– Как был осуществлен контакт? – с интересом спросил Ахаян.

– В это время как раз шли переговоры об обмене экспозициями между музеями. Нашими – Эрмитажем, Пушкинским в Москве и этим, как его...

– Лувром? – поспешил подсказать Бутко.

– Да нет, – поморщился Минаев.

– Орсэ, – полувопросительно-полуутвердительно дал новую подсказку Ахаян.

– Точно, – продолжил Гелий Петрович. – От нас приехала солидная делегация. Замминистр культуры и так далее. Бореля в числе ряда других сотрудников его управления пригласили сюда, к нам в посольство, на торжественное мероприятие по случаю подписания соглашения об обмене. Во время приема Воскобойников под мотивированным предлогом вступил с Борелем в контакт и, побеседовав на различные нейтральные темы, в конце разговора сказал тому, что хочет сообщить ему очень важную, непосредственно касающуюся его информацию.

– Та-ак, – протянул Ахаян с легкой, едва заметной улыбкой. – Дальше.

– Воскобойников договорился встретиться с Борелем в городе и во время этой встречи, разумеется, по секрету, сообщил ему об интересе, проявленном к его персоне со стороны наших правоохранительных служб.

– Хм. Ну... это, конечно, надо заметить...

– Немного прямолинейно, согласен, – поспешил Минаев разделить уже, в общем-то, довольно явственно озвученную оценку шефа. – Ну а, с другой стороны, что нам было терять? Других зацепок у нас не было. Сам он с точки зрения перспективы фигура достаточно сомнительная, чтобы вокруг него серьезную канитель затевать. Попробовали – получится не получится. Чего мы, в конце концов, теряли? Перед ним не раскрылись. На него не наезжали. Просто... поделились кое-какой информацией. Из чисто человеческого участия. В его же интересах.

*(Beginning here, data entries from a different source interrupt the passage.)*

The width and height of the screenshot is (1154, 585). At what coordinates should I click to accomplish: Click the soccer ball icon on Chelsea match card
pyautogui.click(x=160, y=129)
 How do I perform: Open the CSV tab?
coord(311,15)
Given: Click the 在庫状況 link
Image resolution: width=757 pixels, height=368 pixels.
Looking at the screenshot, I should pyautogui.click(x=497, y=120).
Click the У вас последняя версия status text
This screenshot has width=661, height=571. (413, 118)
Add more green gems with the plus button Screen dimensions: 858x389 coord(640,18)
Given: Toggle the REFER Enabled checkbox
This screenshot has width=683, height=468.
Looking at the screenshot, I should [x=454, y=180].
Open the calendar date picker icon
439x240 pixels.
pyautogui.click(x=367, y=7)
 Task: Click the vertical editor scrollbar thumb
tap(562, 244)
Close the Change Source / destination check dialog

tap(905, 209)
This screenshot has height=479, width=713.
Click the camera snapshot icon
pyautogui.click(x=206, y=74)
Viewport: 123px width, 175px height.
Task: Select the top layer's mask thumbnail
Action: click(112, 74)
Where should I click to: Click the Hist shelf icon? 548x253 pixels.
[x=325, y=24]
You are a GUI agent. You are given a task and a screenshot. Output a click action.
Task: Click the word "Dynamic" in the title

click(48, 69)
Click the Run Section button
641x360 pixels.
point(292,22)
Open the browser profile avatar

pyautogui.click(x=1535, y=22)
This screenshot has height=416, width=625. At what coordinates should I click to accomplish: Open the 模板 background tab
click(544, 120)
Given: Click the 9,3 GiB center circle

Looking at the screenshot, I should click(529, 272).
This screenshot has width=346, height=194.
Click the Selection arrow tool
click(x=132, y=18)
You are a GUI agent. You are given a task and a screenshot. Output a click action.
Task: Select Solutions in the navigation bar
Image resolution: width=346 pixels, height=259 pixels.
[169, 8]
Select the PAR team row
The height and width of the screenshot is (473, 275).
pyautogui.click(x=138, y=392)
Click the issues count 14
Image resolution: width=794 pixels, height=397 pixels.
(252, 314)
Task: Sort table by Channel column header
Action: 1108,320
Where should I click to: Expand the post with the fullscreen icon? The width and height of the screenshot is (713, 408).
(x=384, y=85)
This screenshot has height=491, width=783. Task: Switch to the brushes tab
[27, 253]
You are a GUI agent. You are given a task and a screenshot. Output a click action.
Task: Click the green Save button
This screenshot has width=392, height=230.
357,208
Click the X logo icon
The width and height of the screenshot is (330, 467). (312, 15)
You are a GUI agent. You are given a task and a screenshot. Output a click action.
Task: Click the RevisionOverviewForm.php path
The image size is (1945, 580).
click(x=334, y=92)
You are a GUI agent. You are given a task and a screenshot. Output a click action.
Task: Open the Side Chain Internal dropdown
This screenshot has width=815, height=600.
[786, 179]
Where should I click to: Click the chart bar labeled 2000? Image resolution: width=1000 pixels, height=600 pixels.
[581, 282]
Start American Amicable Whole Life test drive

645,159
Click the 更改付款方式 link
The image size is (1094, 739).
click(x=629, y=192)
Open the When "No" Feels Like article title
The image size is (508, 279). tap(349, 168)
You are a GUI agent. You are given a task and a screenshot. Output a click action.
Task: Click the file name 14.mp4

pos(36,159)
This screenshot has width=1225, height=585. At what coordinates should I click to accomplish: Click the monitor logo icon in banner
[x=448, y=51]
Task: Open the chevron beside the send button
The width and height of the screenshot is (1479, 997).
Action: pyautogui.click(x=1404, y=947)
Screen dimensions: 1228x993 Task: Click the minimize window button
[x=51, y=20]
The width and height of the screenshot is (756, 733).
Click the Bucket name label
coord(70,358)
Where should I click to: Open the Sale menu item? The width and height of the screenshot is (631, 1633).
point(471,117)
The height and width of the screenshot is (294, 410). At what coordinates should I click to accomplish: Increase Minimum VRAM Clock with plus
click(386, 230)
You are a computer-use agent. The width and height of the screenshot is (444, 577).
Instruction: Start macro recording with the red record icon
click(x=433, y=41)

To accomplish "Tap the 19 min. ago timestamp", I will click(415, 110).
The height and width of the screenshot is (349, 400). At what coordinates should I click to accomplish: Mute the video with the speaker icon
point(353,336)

– Ну и как... проба? Удалась?

– Удалась. Даже больше чем. У нас тогда, я помню, еще один аргумент был припасен. На крайний случай. Додавить. Если бы объект на полученную от нас информацию проявил адекватную, но слишком вялую реакцию.

– Какой аргумент?

– Мы в этом случае планировали сообщить ему еще и о том, что наша прокуратура, в случае подтверждения посольством запрашиваемой информации, собирается направить Борелю, естественно официально, через французский МИД, вызов в Москву, на допрос, в качестве подозреваемого.

– И что? Не понадобился? Аргумент.

– Какой там. Борель настолько перепугался одной лишь перспективы возможной огласки этого дела, что сам обратился к Воскобойникову с просьбой посоветовать ему, как можно по-тихому выпутаться из этой истории. Ему же тогда как раз насчет повышения начали намекать, с последующим возможным переводом в Управление информации и по связям с общественностью. Воскобойников, разумеется, пообещал ему походатайствовать перед своим начальством, чтобы... ради укрепления дружественных связей между Россией и Францией... ну и так далее, в том же духе... от имени посольства через наш МИД в наше же МВД была направлена неофициальная просьба, по возможности, не раздувать это дело. Правда, в обмен на эту услугу МИД Российской Федерации, – последнее словосочетание Минаев произнес с особо многозначительным ударением, – был бы очень признателен Борелю, если бы тот... по мере своих сил и в силу своей осведомленности, смог держать его в курсе последних событий, которые так или иначе могли бы повлиять на развитие этих дружественных связей.

– И такая формулировка его устроила?

– Ну... во всяком случае, наживку он проглотил без каких-либо видимых усилий. Самое смешное, что про мальчиков несовершеннолетних у нас никакой информации-то и не было. Мы все это сами придумали. Впрочем, так же, как и про следствие. И вот гадай теперь, то ли мы... не целясь, в десятку попали, то ли он просто таким трусливым оказался.